Hunting and fishing equipment retailer Cabela’s has finalized the tranche sizes of an upsized $1 billion securitization of private-label credit card receivables.

In a filing Friday with the Securities and Exchange Commission, Cabela's Master Credit Card Trust Series 2016-1 disclosed that a $570 million tranche of fixed-rate class A-1 notes was assigned a 1.78% coupon, and a $280 million tranche of floating-rate class A-2 notes were priced to yield t 85 basis points over one-month Libor. The class A-1 notes priced at 99.98 of face value, while the A-2 notes priced at par, according to the prospectus.

Both tranches of class A notes were triple-A rated by DBRS, Fitch Ratings and Standard & Poor’s.

The trust also issued $80 million in class B notes, $42.5 million in class C notes and $27.5 million in class D notes. Only the Class A notes are being publicly offered, with the B, C and D notes being retained by the sponsor.

According to Fitch, the class A notes are supported by 15% credit enhancement as well as a capital cost allowance that will initially be unfunded.

The loans were originated by Cabela’s subsidiary bank, WFB Funding.   

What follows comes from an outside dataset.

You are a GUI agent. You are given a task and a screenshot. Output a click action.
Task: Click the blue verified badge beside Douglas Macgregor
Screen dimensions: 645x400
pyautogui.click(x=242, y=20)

Wells Fargo Securities and RBC Capital Markets were co-leads on the transaction. The co-manager was Bank of America Merrill Lynch.  

Earlier in the week, Cabela’s filed a registration statement for the sale, where it disclosed plans that the company was also considering either putting itself up for sale or selling its credit-card business through WFB.

The total amount of loans in Cabela’s Credit Card Master Note Trust is $4.86 billion, covering more than 3.1 million accounts.